# How to post pictures in your blogs or forums 101



## GaryK (Jun 25, 2007)

*How to post pictures in your blogs or forums 101*

I have been asked by a couple of people how I add pictures into my blogs so I thought that I would make a little blog on how I do it. This is what works for me and not the only way to do it.

First you have to have your pictures in your computer. You can download then from your camera or scan them with a scanner or whatever method you want.

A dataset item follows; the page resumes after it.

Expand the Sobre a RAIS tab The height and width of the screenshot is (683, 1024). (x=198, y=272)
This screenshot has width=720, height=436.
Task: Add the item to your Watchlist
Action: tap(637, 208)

I like to *resize the pictures in advance*. The maximum width picture that you can display in a blog is 640. I don't know what the limit for the height is. Anyway I use a *free* little program from Microsoft to resize my pictures. You can find it HERE. All the instructions on how to use it are there.

Then you need a place online to store your pictures. I use Photobucket, it's *FREE*. You can find it HERE.

Once you sign up, you can start uploading your pictures. The following are a series of pictures showing how I upload a picture.

First select "Albums and upload" from the drop down menu.
.
.








.
.
Here's another way to change the size of your pictures. Just do it before you select your files.
.
.








.
.
Then select "Choose Files" 
.
.








.
.
Find the file you want to upload on your computer, hightlight it and select "open".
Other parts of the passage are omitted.